PRELIMINARY SURVEY

FOR CAVES SUITABLE FOR TOURISM

IN THE KINGDOM OF SAUDI ARABIA

 

KAHF AL RUTUWBAH AND B32 CAVE

 

 

By

 

John J. Pint, Mahmoud A. Al-shanti,  AbdulrahmanJ.  Al-Juaid and Saeed A. Al-Amoudi

 

 

ABSTRACT

 

The development of some Saudi Arabian caves into tourist sites (show caves) would permit Saudi and other visitors to learn first-hand about a little-known part of their natural heritage and would facilitate cave access for scientists of many disciplines. This report studies two caves with tourism potential situated in the As Sulb Plateau, approximately 200 km NNE of Riyadh, Kingdom of Saudi Arabia, at the contact between Miocene calcareous clastic rocks and the Paleocene-Early Eocene Umm er Radhuma formation.  Kahf Al Rutuwbah, also known as Gecko Cave, is 203 m long with passage and room widths varying from 50 cm to 17 m and the cave height ranging from 66 cm to 4.97, but usually under 1.5 m. The temperature 28 m inside the cave is 25° C and humidity is 66%. At a distance of 115 m from the entrance, the temperature drops to 21° while the humidity rises to 97%. The floor of the cave is mostly covered with loose quartz sand introduced from the surface. The walls and ceilings exhibit white or iron-stained stalactites, soda straws, draperies, cauliflower structures and flowstone. White, powdery gypsum deposits and flaky calcite lace were also observed. Because of the abundance of touristically attractive formations and the apparent lack of dangerous features, a 113 m section of this cave was judged to have good potential for adventure tourism, that is, suitable for people willing and able to crawl on soft sand under low ceilings. The farthest part of the cave was deemed unsuitable for tourism due to its high humidity.

 

A section of B32 cave was also surveyed, described and evaluated for tourism potential.
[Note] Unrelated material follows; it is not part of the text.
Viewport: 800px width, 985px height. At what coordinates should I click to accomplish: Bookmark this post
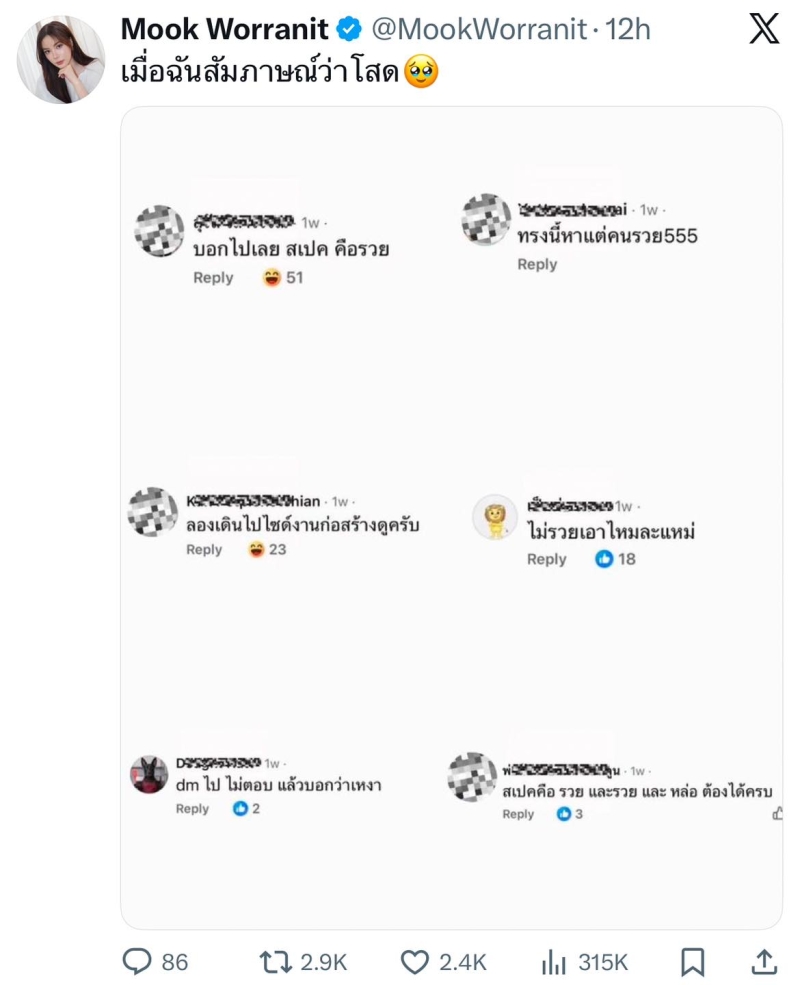pos(692,962)
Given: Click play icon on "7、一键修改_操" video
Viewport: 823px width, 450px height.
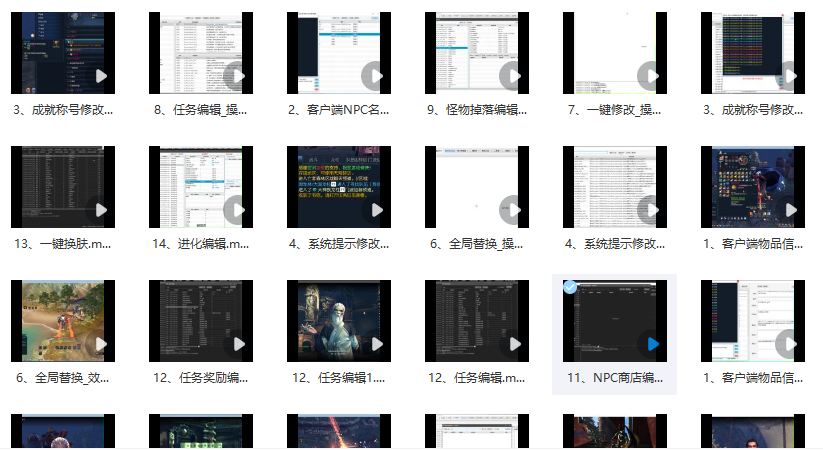Looking at the screenshot, I should click(x=650, y=76).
This cave was named and explored by Austrian and KFUPM speleologists in the 1980’s and photographs were published showing aesthetically pleasing speleothems. The portion of the cave surveyed by SGS is 92 m long with passage and room widths varying from 1 m to 10.3 m and the cave height ranging from 70 cm to 5.4 m, requiring little crawling and minimal climbing. The temperature is 21° with a humidity of 70%. The floor is mostly covered with breakdown in the form of brittle, haphazardly piled slabs of limestone up to 5 m in length. Some parts of the cave have stalactites, stalagmites and draperies from 5 to 70 cm long.  Helictites are also found. Because the heaped-up breakdown can easily fracture under human weight, plunging a visitor into openings below, the surveyed passages of this cave were judged unsuitable for tourism.